A Better Medicare Requires a Better Reform Conversation
Perhaps the most important contribution of the current reform moment is the opportunity to elevate the quality of the conversation itself.
Too often, healthcare reform debates become trapped in:
• short political cycles
• simplistic slogans
• binary framing
• stakeholder protectionism
• isolated funding announcements
But healthcare systems are complex adaptive systems.

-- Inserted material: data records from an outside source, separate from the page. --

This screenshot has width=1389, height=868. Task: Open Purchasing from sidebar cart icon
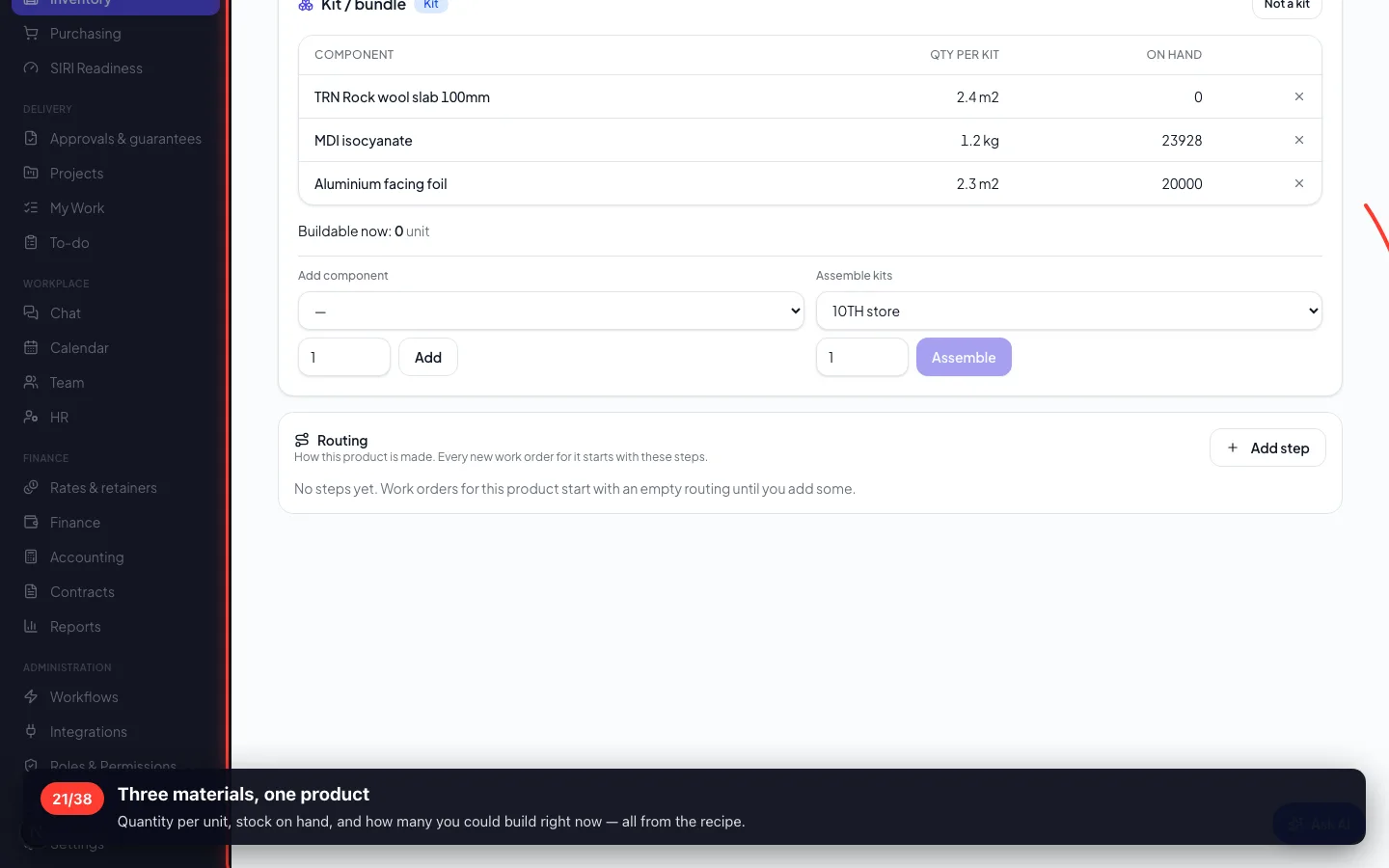(31, 34)
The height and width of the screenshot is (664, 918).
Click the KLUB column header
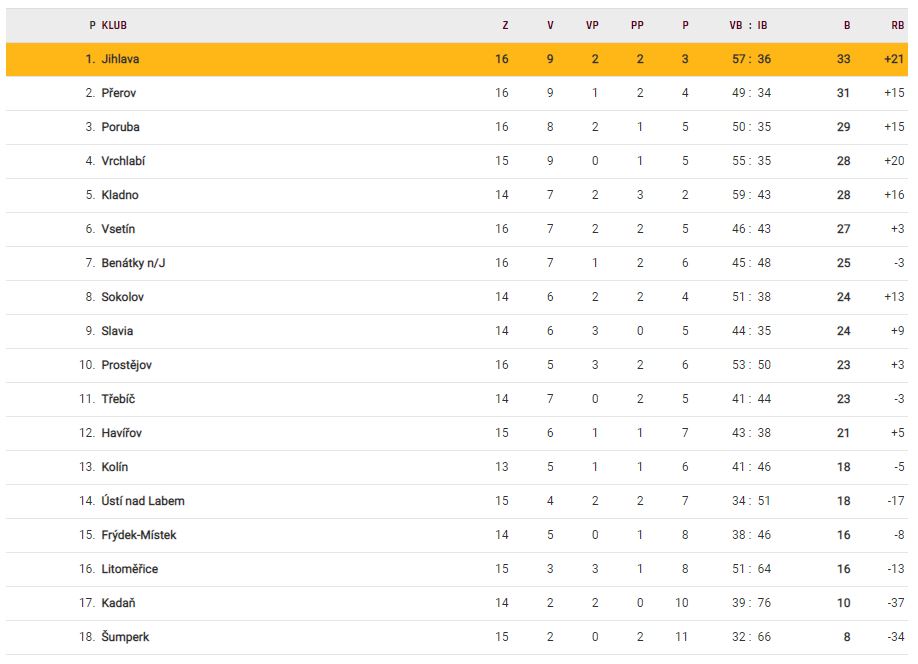pos(114,25)
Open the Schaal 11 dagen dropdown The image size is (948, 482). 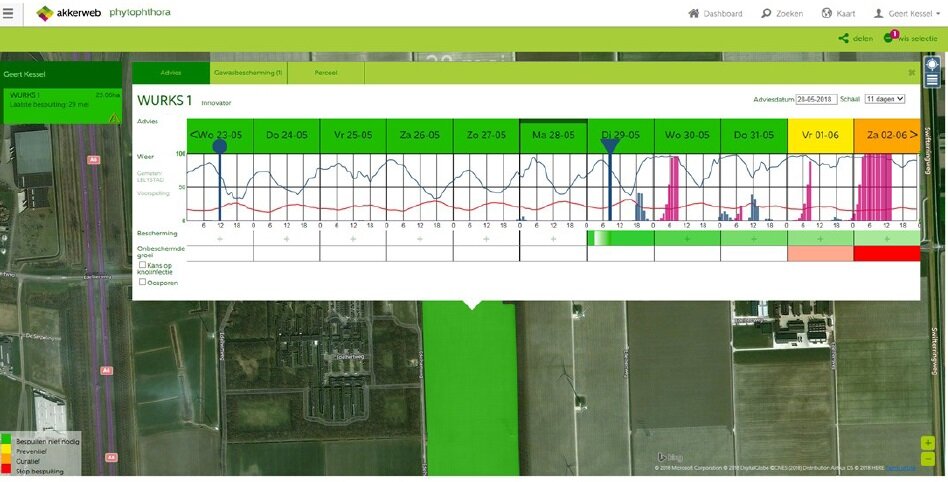point(884,99)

Transformational reform requires:
• long-term thinking
• systems thinking
• collaborative leadership
• adaptive implementation
• humility about uncertainty
• willingness to pilot, learn, and refine
Importantly, reform should not be framed as choosing between:
• clinicians and governments
• patients and providers
• sustainability and equity
• public and private sectors
The real challenge is designing systems capable of balancing these interdependent priorities over time. That is the essence of polarity management.
Conclusion
The Grattan Institute’s policy brief is an important contribution to the evolution of Australian primary care reform. It correctly identifies that the current Medicare funding model is no longer sufficient to meet Australia’s future healthcare needs.
Importantly, many of the themes now entering mainstream policy debate: blended funding, team-based care, equity-focused resource allocation, and value-based reform. These ideas have been emerging for many years through Australian and international reform discussions.
The next step is ensuring the reform conversation itself matures.
Australia does not need another cycle of polarised debate between bulk billing and viability, or between activity and capitation.
It needs:
• balanced reform
• integrated thinking
• patient-centred design
• smarter funding models
• better data systems
• collaborative implementation
• and a sustained commitment to value.
The future of primary care will not be built through simplistic either/or solutions.
It will be built through managing the tensions inherent in a complex system while keeping patients, communities, and long-term value at the centre of reform.
References
Grattan Institute. A better Medicare: How to reform GP funding. 2026.
Dawda P. Bundled payments: Their role in Australian primary health care. AHHA, 2015.
Dawda P. Primary Care Reform at a Crossroads: Using Polarity Management to Find a Way Forward. Prestantia Health.
Grattan Institute. A new Medicare: Strengthening general practice. 2022.
Australian Government. Australia’s Primary Health Care 10 Year Plan 2022–2032.